Creating A Culture Of Quality

An interview with expert Jacob Graham, VP QA/RA & Cofounder at Enzyme

All companies want their product to meet the highest quality standards and make it to the market as soon as possible. To accomplish both, it is important for companies to promote a culture of quality and ensure that everyone (from CEO to technician) is on board.

We interviewed our in-house Quality expert Jacob Graham on his thoughts about promoting and initiating a quality culture. Jacob has over 13 years of experience in the medical device industry with a background in quality management, design assurance, and audit planning.

How would you define a “quality culture”?

A quality culture is shared values, expectations, and commitments to ensure “it’s done right” the first time. A quality culture includes a comprehensive organizational approach toward achieving quality products though processes, decisions, and actions that instill and disperse ownership and accountability.

Who is responsible for driving a quality culture?

Ultimately a company will succeed when everyone understands and contributes to the quality culture. It is vital for leadership to commit and promote the culture and for each employee to sustain it. Company leadership must initiate and lead the process.

What is the easiest aspect of implementing a quality culture?

The easiest aspect is to convey that a positive quality culture produces quality products which ultimately benefit patients.

All employees want to contribute to products that help patients — some of whom could even be their own loved ones. How can leadership easily make this connection?

Bring in treated patients whose lives have been changed for the better; have them tell their stories and meet the people who designed and built the device that helped them.

What is the most challenging aspect of implementing a quality culture?

For some, understanding how their daily job tasks impact product quality is easy; product builders are physically touching the product and building them one component at a time. They have to follow their manufacturing instructions to the letter to ensure a consistent product is delivered, and they report issues as they see them to prevent a bad product from escaping company control.

However, most employees are several degrees removed from the manufacturing process. Instilling a culture of quality across a broad spectrum of functional roles can be challenging for leadership to convey to those employees who struggle to relate their work to the patient. Management must help translate the impact into understandable references for their employees who are most removed from the patient.

What is the communication pattern to indicate progress in promoting the culture?
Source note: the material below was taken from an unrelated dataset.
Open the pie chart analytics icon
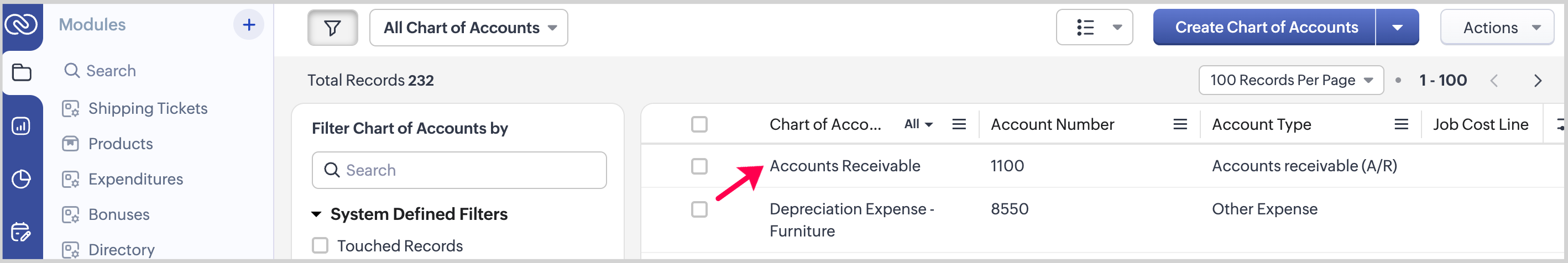 coord(22,179)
To communicate how the company is tracking toward its quality goals, leadership should share:

  • the status and results of metrics that have been implemented
  • results of company-wide quality culture surveys and company follow-up action plans
  • information/photos from events that focus on the culture-of-quality
  • patient success stories

This variety of communication helps all employees keep quality in mind as they complete their daily activities.
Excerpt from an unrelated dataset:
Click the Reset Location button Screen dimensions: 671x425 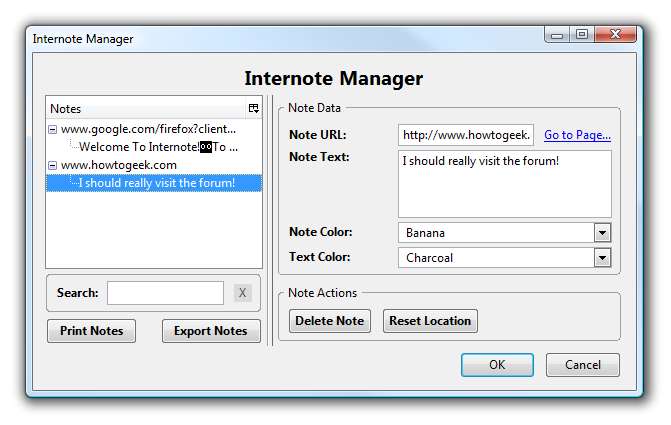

What does success look like when a quality culture has been implemented?

Companies will see a decrease in Audit findings, and the number and severity of their Nonconformances (NC’s), Corrective and Preventive Actions (CAPA’s) and Complaints.

Companies will also see fewer recalls and shorter durations of product development lifecycle phases, getting their product to market faster. This will lead to increased revenue, more investments in the company, and higher stock prices.
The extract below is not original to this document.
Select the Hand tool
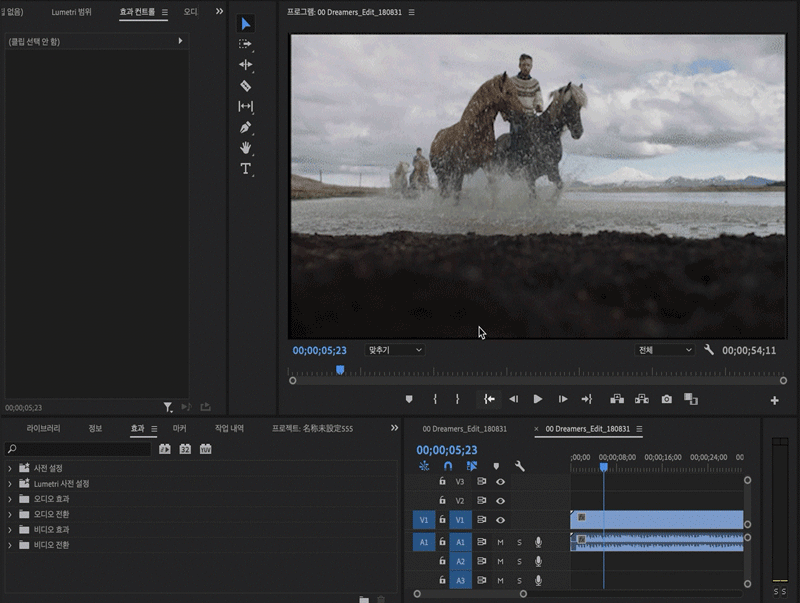point(246,148)
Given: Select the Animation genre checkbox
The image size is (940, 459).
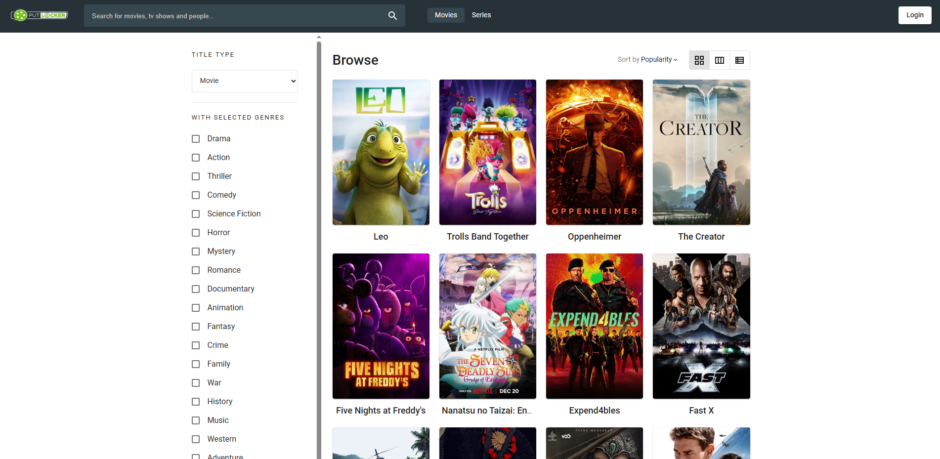Looking at the screenshot, I should click(x=196, y=308).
What are some pitfalls to look out for?

Humans need repetition, however, if they hear the same message too many times, it can be filtered out. The hardest thing as a quality leader is to communicate enough to educate their team and keep them vigilant while avoiding becoming the white noise of redundancy. Having creative, engaging, and valuable internal communication is the most difficult aspect of their role.

How do you convince your team to invest the time and resources toward quality?

Quality initiatives must be supported and reinforced by all levels of management.

Timely reminders are helpful especially when they are coordinated with broad quality announcements and other important company communications.

How do you train/teach your team to have a quality mindset?

Companies can ask their employees to reflect on how their day-to-day work impacts patient safety and product effectiveness. Providing employees the opportunity to share their thoughts and concerns with peers and management will help foster communication, awareness, and commitment toward a culture of quality.